Aim of the task
All entries must be transcribed exactly, down to the last character.

(Stored data)
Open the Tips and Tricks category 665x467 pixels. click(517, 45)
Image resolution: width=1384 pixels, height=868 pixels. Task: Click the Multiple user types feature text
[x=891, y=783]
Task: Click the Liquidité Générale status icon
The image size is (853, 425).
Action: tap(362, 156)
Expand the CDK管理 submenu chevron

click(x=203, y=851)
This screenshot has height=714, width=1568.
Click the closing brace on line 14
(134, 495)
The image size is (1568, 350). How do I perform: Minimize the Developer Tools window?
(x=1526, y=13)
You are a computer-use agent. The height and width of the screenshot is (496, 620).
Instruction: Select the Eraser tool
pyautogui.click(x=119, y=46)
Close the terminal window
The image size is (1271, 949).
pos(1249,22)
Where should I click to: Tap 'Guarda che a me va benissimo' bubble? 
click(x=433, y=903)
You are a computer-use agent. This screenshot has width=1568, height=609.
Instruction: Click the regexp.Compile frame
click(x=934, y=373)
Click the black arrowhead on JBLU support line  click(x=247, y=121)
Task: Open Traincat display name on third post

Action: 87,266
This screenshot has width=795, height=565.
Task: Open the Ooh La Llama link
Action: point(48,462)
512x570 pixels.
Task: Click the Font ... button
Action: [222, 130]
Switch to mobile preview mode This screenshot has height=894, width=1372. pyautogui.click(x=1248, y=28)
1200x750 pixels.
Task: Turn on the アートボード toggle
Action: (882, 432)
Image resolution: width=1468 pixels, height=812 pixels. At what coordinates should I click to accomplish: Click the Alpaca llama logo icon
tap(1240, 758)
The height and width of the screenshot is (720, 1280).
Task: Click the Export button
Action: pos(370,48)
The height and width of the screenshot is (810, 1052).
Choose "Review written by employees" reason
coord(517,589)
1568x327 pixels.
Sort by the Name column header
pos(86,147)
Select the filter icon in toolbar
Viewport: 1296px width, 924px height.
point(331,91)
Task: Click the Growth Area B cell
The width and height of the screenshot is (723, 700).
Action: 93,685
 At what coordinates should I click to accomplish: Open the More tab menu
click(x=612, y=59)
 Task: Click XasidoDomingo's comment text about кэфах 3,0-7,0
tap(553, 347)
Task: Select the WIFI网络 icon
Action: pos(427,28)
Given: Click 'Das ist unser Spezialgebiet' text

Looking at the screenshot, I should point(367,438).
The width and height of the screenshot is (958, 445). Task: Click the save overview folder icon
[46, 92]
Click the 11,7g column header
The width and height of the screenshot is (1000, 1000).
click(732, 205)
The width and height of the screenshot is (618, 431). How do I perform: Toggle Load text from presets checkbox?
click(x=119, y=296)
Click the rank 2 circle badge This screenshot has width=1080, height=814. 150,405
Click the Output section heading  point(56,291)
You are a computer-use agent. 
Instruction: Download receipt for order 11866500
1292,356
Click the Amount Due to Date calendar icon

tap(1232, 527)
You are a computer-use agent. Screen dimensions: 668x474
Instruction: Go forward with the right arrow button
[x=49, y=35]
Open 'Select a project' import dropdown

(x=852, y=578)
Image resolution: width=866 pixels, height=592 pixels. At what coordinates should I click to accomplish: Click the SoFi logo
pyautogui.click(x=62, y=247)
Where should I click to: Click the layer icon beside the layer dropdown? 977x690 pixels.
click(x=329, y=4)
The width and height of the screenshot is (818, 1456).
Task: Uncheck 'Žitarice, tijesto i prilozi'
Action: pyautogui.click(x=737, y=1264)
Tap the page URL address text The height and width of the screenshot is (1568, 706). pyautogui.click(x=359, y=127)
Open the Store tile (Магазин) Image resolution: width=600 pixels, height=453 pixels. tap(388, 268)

Output below
Open the Tips and Tricks category 665x467 pixels. click(517, 45)
Image resolution: width=1384 pixels, height=868 pixels. Task: Click the Multiple user types feature text
[x=891, y=783]
Task: Click the Liquidité Générale status icon
The image size is (853, 425).
Action: tap(362, 156)
Expand the CDK管理 submenu chevron

click(x=203, y=851)
This screenshot has height=714, width=1568.
Click the closing brace on line 14
(134, 495)
The image size is (1568, 350). How do I perform: Minimize the Developer Tools window?
(x=1526, y=13)
You are a computer-use agent. The height and width of the screenshot is (496, 620).
Instruction: Select the Eraser tool
pyautogui.click(x=119, y=46)
Close the terminal window
The image size is (1271, 949).
pos(1249,22)
Where should I click to: Tap 'Guarda che a me va benissimo' bubble? 
click(x=433, y=903)
You are a computer-use agent. This screenshot has width=1568, height=609.
Instruction: Click the regexp.Compile frame
click(x=934, y=373)
Click the black arrowhead on JBLU support line  click(x=247, y=121)
Task: Open Traincat display name on third post

Action: 87,266
This screenshot has width=795, height=565.
Task: Open the Ooh La Llama link
Action: point(48,462)
512x570 pixels.
Task: Click the Font ... button
Action: [222, 130]
Switch to mobile preview mode This screenshot has height=894, width=1372. pyautogui.click(x=1248, y=28)
1200x750 pixels.
Task: Turn on the アートボード toggle
Action: (882, 432)
Image resolution: width=1468 pixels, height=812 pixels. At what coordinates should I click to accomplish: Click the Alpaca llama logo icon
tap(1240, 758)
The height and width of the screenshot is (720, 1280).
Task: Click the Export button
Action: pos(370,48)
The height and width of the screenshot is (810, 1052).
Choose "Review written by employees" reason
coord(517,589)
1568x327 pixels.
Sort by the Name column header
pos(86,147)
Select the filter icon in toolbar
Viewport: 1296px width, 924px height.
point(331,91)
Task: Click the Growth Area B cell
The width and height of the screenshot is (723, 700).
Action: 93,685
 At what coordinates should I click to accomplish: Open the More tab menu
click(x=612, y=59)
 Task: Click XasidoDomingo's comment text about кэфах 3,0-7,0
tap(553, 347)
Task: Select the WIFI网络 icon
Action: pos(427,28)
Given: Click 'Das ist unser Spezialgebiet' text

Looking at the screenshot, I should point(367,438).
The width and height of the screenshot is (958, 445). Task: Click the save overview folder icon
[46, 92]
Click the 11,7g column header
The width and height of the screenshot is (1000, 1000).
click(732, 205)
The width and height of the screenshot is (618, 431). How do I perform: Toggle Load text from presets checkbox?
click(x=119, y=296)
Click the rank 2 circle badge This screenshot has width=1080, height=814. 150,405
Click the Output section heading  point(56,291)
You are a computer-use agent. 
Instruction: Download receipt for order 11866500
1292,356
Click the Amount Due to Date calendar icon

tap(1232, 527)
You are a computer-use agent. Screen dimensions: 668x474
Instruction: Go forward with the right arrow button
[x=49, y=35]
Open 'Select a project' import dropdown

(x=852, y=578)
Image resolution: width=866 pixels, height=592 pixels. At what coordinates should I click to accomplish: Click the SoFi logo
pyautogui.click(x=62, y=247)
Where should I click to: Click the layer icon beside the layer dropdown? 977x690 pixels.
click(x=329, y=4)
The width and height of the screenshot is (818, 1456).
Task: Uncheck 'Žitarice, tijesto i prilozi'
Action: pyautogui.click(x=737, y=1264)
Tap the page URL address text The height and width of the screenshot is (1568, 706). pyautogui.click(x=359, y=127)
Open the Store tile (Магазин) Image resolution: width=600 pixels, height=453 pixels. tap(388, 268)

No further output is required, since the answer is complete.